** Start of Page excerpt **

Every proxy will have its own sub-folder within the MTree (the folder will be created during the repository creation wizard in VBR):

/data/col1/su-itlabvbr01-ddboost/proxy_01
/data/col1/su-itlabvbr01-ddboost/proxy_02
/data/col1/su-itlabvbr01-ddboost/proxy_n

This is key to maintain backup file separated and to not create any kind of inconsistences in VBR database.

Configuring VBR repositories

As said above, there will be one repository for each proxy processing VMs data so the following step has to be repeated for each proxy in the infrastructure.

  1. Start the repository configuration wizard, select ‘Deduplicating storage appliance’ and then ‘Dell EMC Data Domain’:

dd repo conf 1
  1. Name each repository including the name of the proxy that will access it (it will be easy to identify the extent once it will be part of the Scale-out Backup Repository):

dd repo conf 2
  1. Type in Data Domain hostname and select the proxy that will access the repository:

dd repo conf 3
  1. Browse the storage units and create the folder where the proxy (and its gateway server) will write backup files:

dd repo conf 41
dd repo conf 42
  1. Select the same server for the mount server role as well, in this way all the traffic related to this extent will be isolated and will pass through the same server for both read and write:

dd repo conf 5
  1. All the repositories needed to create the Scale-out Backup Repository are now configured. Review the configuration and make sure the MTree path is correct and every repository contains the directory where the gateway server will write the backup files:

dd repo conf 6
  1. For each repository configure the proxy affinity to avoid unnecessary traffic between the proxies (all the proxies must reach directly their backup repository without using a different gateway server):

dd repo conf 7

Setting up Scale-out Backup Repository

The Scale-out Backup Repository is needed to keep the management as simple as possible and to not manually assign backup jobs to a single backup repository (and therefore to a single proxy – loosing all the benefits of the parallel processing).

  1. Name the Scale-out Backup Repository:

dd sobr 1
  1. Add the extents:

dd sobr 2
  1. Set the Scale-out Backup Repository in ‘Data Locality’ mode for a better distribution of the backup file with the extents:

dd sobr 3

Creating backup jobs

Backup jobs can be configured point the Scale-out Backup Repository and they will benefit of the parallel processing at maximum scale: VMs can be processed using all the proxies available and each proxy will write backup data directly on its extent.

  1. Create the backup job and use the Scale-out Backup Repository as repository leaving proxy selection algorithm to automatic (Data Domain suggested tweaks will be set automatically):

dd backup job configuration 1

Working with Veeam Agents

VAW

Veeam Agent for Windows supports Dell EMC Data Domain Boost and it can write backup passing through the gateway servers.

** End of Page excerpt **
** Start of Supplied information **

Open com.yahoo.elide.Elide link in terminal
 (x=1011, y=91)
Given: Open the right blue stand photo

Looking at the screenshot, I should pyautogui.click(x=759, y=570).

** End of Supplied information **

_Problem set:_
a: Condense the paragraph of the Data Domain guide that begins "The Scale-out Backup Repository is needed" into a single shorter sentence that keeps its main facts.
b: Carry on the Data Domain guide from its final sentence.
The listing bears no relation to the Data Domain guide.

_Outputs in order:_
a: The Scale-out Backup Repository keeps management simple and avoids manually assigning backup jobs to one repository, which would tie each job to a single proxy and forfeit the benefits of parallel processing.

b:
The same architecture mentioned above can be used:

dd VAW 1

VAW jobs will use the same Scale-out backup Repository used for VMs backup.

The suggested backup mode, like any other VM job targeting a Data Domain, is incremental with synthetic full as it will be performed moving existing blocks.

VAL

Things for Linux agents are slightly different as VAL does not support yet DDBOOST.

To overcome this limitation, it is recommended to create a dedicated MTree that will be used as NAS repositories. Even though Data Domain supports multiple protocols on the same MTree, it is not recommended: at the first repository rescan, having the same data accessible from different repositories the entire backup catalog would be imported twice (or even more times).

Depending on the number of agents deployed it is possible to leverage the same scalable architecture using either multiple gateways, each one with its own backup repositories (a sub-folder within the same MTree) or simplifying a little bit the architecture using just one repository and leaving the gateway selection to automatic.

dd VAL 1

Regarding the data transfer, it will benefit of Veeam’s compression only. The deduplication will happen asynchronously, as soon as the backup files will be written on the Data Domain.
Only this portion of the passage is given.